By now, at the end of Season 6, Community has perfected the art of creating a finale that does double duty, working both as a season and a possible series finale. This is a necessary skill, because despite remaining optimistic, Community never knows what the future will bring. After Dan Harmon returned to bring the show back to form in Season 5, I was pretty much convinced that this was the one year it’d be a shoo-in for renewal — so, of course, it was canceled. And then it was picked up by Yahoo for a great sixth season (one that was even better than some of the NBC seasons!), which ended today, with no word on whether or not it will return. But, in accordance with Community‘s history, the finale was brilliant, layered, and emotional.
A large portion of this season could be seen as Community trying to justify its continued existence — not just within the show itself (it has kept all of these characters in a community college for six years and counting, after all), but as a series on television/Yahoo (especially after the departure of major many characters). Throughout the season, Community certainly made the case that it can still be hilarious, affecting, and creative; Season 6 featured another paintball-centric episode as well as another documentary take, yet managed to make both feel as clever and innovative as the original versions (particularly the former, which spun a new angle while nodding to the redundancy and possible staleness of these paintball episodes). The season finale, however, acknowledged that while Community is still going very strong, it doesn’t necessarily need to continue.
Of course, this description applies to plenty of other Community season finales, but this one especially felt like a set ending (at least to Community‘s existence as a TV series; the episode, unsurprisingly, ended with the hashtag “#andamovie”). In “Emotional Consequences of Broadcast Television” — spoilers ahead, obviously — the gang once again find themselves at a crossroads of sorts, torn between leaving Greendale and wanting to stay. Elroy gets a job at LinkedIn and quickly departs early in the half-hour. Then Annie secures an internship at the FBI (I’m glad they never strayed from her interest in criminal justice). Even Abed, the cast’s moral center and the heart of the series, surprisingly reveals that he’s moving to Los Angeles to work for television.

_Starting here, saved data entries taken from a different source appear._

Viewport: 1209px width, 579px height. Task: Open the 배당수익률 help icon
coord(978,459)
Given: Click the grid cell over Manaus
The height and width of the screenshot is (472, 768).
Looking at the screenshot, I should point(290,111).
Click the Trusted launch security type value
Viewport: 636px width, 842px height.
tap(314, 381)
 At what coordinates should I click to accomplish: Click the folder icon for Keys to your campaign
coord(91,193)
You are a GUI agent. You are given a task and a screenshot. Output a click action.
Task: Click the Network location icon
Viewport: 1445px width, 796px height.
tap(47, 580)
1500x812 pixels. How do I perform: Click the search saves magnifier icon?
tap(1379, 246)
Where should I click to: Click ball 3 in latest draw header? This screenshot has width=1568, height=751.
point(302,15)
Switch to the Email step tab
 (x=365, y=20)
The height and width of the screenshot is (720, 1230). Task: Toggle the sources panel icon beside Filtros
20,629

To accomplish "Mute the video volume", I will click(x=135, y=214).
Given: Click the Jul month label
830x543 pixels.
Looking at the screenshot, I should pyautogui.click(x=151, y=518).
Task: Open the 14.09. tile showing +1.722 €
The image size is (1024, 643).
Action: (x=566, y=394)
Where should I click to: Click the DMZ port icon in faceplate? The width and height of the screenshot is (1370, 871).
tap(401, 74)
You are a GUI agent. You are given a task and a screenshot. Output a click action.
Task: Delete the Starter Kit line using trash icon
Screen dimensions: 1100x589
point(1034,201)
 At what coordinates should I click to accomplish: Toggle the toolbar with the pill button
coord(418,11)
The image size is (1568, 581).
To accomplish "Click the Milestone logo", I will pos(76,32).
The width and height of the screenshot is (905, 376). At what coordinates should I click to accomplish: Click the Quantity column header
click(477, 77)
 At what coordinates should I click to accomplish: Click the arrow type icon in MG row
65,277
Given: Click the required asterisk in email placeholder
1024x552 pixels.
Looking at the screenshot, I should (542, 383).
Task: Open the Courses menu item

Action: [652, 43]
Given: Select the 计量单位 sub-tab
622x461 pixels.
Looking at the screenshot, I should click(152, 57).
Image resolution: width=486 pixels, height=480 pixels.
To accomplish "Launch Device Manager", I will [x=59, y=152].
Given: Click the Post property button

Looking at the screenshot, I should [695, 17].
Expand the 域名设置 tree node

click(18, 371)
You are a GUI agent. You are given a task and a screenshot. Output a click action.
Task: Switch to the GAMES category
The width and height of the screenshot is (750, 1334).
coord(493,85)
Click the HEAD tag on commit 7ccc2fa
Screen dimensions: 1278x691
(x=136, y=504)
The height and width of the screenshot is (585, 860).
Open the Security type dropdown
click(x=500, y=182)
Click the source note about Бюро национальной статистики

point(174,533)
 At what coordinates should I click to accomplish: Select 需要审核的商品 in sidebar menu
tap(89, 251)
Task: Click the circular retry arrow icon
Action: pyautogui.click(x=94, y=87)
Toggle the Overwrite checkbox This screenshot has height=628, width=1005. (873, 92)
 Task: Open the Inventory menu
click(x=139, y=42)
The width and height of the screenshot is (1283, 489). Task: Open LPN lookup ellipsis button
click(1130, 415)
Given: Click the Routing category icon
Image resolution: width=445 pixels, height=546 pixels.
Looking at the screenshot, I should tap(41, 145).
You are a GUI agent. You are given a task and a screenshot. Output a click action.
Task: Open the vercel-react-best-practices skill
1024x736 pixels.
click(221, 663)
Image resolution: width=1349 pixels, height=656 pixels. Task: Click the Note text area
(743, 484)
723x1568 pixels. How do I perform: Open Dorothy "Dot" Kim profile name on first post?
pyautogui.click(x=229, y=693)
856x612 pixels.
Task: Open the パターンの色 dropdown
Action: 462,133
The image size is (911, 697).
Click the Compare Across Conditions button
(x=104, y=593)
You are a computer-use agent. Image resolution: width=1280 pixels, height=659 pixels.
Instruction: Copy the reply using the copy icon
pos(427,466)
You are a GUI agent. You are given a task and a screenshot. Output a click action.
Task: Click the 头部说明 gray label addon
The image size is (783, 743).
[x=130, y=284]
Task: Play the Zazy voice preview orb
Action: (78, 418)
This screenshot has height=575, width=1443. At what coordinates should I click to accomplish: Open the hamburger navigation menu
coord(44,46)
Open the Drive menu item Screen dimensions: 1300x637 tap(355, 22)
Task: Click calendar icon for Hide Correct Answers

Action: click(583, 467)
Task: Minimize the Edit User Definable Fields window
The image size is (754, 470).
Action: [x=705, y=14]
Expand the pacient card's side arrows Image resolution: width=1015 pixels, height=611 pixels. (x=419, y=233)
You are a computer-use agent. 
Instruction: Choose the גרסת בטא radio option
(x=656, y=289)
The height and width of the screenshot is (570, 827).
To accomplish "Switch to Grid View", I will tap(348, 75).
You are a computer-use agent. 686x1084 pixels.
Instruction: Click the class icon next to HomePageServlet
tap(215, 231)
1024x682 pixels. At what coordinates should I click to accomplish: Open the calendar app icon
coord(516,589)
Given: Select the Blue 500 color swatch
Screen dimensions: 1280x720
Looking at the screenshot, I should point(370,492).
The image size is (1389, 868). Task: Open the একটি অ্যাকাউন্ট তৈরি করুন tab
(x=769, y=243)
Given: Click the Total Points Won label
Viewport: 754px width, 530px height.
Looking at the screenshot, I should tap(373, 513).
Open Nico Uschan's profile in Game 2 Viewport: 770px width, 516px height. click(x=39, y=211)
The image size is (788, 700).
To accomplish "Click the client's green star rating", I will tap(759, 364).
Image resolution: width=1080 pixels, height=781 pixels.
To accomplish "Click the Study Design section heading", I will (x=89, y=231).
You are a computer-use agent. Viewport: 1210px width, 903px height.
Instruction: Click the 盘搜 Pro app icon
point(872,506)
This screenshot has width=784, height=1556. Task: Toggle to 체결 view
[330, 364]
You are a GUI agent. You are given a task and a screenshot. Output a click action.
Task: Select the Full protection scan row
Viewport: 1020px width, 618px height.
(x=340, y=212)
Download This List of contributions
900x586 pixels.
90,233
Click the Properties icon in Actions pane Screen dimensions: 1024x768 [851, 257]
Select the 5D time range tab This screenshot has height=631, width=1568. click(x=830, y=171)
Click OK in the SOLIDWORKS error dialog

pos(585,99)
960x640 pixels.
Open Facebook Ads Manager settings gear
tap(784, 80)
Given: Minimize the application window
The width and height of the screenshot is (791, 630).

Woven throughout “Emotional Consequences” (which was co-written by Harmon and Chris McKenna) is a running gag in which the friends each envision their idea of Season 7 (that is, their seventh year at Greendale), complete with opening credits (Britta’s, of course, are dark and twisty). It’s reminiscent of one of the series’ absolute best episodes and the one I revisit most frequently, “Remedial Chaos Theory,” which explores alternate realities. The difference is, that episode was notable for showing the role that each person played in the group (Troy’s part was maybe a little too accurate, considering how the show faltered a bit while trying to hold itself together after Donald Glover’s absence), while this one shows what each character wants for their future and the overall future of the group. (Bonus: Shirley’s back in some of them!)
The most telling scenario comes from Jeff, who envisions a world where everyone is at Greendale forever as teachers — and he is the new Dean — effectively putting all the characters on the same level, rather than keeping him as the older authority figure while Abed, Annie, and Britta are still students. In this season more than others, Jeff has been grappling with aging, and “Emotional Consequences” found a lovely way to have him and Annie talk it through — and to deal with their never-ending sexual tension — highlighting how each envies the other’s position in life. And then Jeff envisions another future in which he’s surrounded by hot, nerdy girls (who are mostly redheads).
“Emotional Consequences of Broadcast Television” (the most apt title of the entire series, considering I teared up more than once during it) becomes more sentimental and poignant as it goes on, making it one of Community‘s best episodes, and an appropriate end to one of the show’s best seasons. (Yahoo may be a terrible site to navigate, but trust me, watching the entire season is worth it). More than anything, the finale simultaneously illustrates why Community has been one of the greatest sitcoms on television and also proves that it’s OK if it has to end: the characters have to move on at some point. Even if they’re just moving on to an inevitable movie.